In flesh at first the guilt committed was,
Therefore in flesh it must be satisfied:
Nor spirit, nor angel, though they man surpass,
Could make amends to God for man's disguide,
But only man himself, who self did slide.
So taking flesh of virgin's sacred womb,
For man's dear sake he did a man become.

And that most blessed body, which was born
Without all blemish or reproachful blame,
He freely gave to be both rent and torn
Of cruel hands, who with despiteful shame
Reviling him, that them most vile became,
At length him nailed on a gallow tree,
And slew the just by most unjust decree.

O huge and most unspeakable impression
Of love's deep wound, that pierced the piteous heart
Of that dear Lord with so entire affection,
And sharply launching every inner part,
Dolors of death into his soul did dart,
Doing him die, that never it deserved,
To free his foes that from his hest had swerved.

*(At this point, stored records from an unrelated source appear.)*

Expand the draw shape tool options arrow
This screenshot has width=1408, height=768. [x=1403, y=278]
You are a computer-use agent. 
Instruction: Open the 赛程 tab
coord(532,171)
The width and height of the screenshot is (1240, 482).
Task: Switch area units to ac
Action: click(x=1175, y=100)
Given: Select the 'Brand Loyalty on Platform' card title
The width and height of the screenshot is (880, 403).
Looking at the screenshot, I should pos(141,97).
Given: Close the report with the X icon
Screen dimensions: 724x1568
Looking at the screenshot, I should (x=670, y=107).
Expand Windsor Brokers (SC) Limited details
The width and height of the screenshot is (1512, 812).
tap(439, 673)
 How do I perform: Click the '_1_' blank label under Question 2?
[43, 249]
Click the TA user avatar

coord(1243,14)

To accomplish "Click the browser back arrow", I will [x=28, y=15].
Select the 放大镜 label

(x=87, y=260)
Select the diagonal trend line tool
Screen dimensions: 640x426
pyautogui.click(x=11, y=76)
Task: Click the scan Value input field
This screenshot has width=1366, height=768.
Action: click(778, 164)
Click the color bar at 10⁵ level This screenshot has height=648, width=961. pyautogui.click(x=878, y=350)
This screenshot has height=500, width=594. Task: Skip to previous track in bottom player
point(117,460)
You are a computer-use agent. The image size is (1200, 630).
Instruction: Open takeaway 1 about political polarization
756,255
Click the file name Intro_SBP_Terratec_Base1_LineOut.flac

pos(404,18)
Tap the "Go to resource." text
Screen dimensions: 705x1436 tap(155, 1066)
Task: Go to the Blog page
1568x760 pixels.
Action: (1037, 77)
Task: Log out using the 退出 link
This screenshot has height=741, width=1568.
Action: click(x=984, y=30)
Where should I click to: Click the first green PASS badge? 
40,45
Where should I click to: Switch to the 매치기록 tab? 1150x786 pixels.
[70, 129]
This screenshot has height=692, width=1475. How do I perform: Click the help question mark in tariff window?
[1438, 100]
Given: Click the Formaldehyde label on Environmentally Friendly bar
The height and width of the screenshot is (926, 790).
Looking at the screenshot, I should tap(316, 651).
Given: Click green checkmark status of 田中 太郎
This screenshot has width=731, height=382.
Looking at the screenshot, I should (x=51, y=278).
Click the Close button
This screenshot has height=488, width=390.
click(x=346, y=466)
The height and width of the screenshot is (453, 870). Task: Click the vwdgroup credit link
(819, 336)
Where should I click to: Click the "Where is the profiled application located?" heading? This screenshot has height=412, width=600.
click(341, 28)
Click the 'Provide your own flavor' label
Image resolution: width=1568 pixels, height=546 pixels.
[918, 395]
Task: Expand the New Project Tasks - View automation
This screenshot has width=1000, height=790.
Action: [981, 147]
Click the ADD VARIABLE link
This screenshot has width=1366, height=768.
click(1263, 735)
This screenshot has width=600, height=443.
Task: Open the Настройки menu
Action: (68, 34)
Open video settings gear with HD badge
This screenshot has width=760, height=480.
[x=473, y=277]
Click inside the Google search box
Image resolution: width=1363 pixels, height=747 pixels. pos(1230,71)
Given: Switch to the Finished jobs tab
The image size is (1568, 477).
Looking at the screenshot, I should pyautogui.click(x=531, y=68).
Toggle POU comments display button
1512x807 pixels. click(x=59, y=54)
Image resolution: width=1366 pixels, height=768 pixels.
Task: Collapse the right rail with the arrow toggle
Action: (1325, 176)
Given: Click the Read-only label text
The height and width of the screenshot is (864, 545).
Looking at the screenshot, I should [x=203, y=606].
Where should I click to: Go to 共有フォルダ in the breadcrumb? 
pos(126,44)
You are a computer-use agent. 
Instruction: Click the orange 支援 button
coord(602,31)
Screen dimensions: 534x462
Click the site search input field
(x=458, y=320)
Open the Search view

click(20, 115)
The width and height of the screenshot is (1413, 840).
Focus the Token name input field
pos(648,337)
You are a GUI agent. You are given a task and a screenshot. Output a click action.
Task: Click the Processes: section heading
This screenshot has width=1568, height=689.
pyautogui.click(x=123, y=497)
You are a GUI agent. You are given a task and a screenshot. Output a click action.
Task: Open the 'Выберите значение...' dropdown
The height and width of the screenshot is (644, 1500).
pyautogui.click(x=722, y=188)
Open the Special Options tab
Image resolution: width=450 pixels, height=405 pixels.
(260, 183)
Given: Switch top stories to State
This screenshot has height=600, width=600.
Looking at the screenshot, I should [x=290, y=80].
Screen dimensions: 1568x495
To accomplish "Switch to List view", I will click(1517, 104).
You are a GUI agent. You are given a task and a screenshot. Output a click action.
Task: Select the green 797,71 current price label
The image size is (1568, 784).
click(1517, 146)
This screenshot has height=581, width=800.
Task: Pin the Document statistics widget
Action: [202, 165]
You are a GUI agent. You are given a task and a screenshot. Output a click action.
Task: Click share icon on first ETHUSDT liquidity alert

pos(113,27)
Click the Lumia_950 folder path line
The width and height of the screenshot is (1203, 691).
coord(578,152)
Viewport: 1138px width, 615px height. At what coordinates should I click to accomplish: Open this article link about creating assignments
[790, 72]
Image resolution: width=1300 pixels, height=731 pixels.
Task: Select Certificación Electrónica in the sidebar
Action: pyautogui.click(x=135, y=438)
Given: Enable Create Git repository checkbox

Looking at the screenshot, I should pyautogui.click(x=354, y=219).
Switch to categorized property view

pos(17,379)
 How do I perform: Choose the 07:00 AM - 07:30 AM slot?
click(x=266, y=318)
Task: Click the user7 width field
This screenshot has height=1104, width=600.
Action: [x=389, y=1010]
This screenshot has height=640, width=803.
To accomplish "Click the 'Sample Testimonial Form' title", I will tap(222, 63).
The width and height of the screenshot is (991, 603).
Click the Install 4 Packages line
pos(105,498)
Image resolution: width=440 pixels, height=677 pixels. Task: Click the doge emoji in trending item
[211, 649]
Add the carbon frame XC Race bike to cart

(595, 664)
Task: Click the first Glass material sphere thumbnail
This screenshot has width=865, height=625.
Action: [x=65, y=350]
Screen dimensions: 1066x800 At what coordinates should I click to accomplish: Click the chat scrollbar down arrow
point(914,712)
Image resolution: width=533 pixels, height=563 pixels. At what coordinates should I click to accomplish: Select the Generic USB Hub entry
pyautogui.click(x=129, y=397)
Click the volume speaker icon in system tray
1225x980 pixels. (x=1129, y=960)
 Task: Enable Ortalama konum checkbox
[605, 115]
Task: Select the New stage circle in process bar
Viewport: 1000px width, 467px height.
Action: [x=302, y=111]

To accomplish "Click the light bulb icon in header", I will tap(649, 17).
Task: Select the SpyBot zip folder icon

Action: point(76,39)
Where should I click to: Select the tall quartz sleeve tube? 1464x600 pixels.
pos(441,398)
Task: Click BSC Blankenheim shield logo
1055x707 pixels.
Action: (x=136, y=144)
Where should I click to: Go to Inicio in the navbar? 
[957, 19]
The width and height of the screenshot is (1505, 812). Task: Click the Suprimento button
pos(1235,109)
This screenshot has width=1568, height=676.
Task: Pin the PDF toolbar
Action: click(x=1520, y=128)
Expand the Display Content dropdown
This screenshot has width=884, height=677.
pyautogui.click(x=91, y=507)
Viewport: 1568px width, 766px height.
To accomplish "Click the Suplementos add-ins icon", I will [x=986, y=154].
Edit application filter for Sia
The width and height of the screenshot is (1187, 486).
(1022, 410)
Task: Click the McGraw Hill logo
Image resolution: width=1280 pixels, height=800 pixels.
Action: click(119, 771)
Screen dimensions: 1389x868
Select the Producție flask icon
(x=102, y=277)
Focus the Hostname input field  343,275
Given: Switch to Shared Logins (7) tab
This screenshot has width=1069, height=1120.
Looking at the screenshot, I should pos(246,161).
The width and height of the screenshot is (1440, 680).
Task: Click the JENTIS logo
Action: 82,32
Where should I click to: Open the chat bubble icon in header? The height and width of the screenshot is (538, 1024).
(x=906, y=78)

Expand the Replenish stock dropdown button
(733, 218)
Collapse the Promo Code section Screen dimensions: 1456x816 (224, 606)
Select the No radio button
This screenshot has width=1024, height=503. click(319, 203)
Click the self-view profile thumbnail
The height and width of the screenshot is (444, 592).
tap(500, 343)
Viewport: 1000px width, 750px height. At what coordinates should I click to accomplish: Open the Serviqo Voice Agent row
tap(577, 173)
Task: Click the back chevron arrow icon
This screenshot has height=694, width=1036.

What heart can feel least touch of so sore launch,
Or thought can think the depth of so dear wound?
Whose bleeding source their streams yet never staunch
But still do flow, and freshly still redound
To heal the sores of sinful souls unsound,
And cleanse the guilt of that infected crime
Which was enrooted in all fleshly slime.

O blessed well of love, O flower of grace,
O glorious Morning star, O lamp of light,
Most lively image of thy Father's face,
Eternal King of glory, Lord of might,
Meek Lamb of God before all worlds behight,
How can we thee requite for all this good?
Or what can prize that thy most precious blood?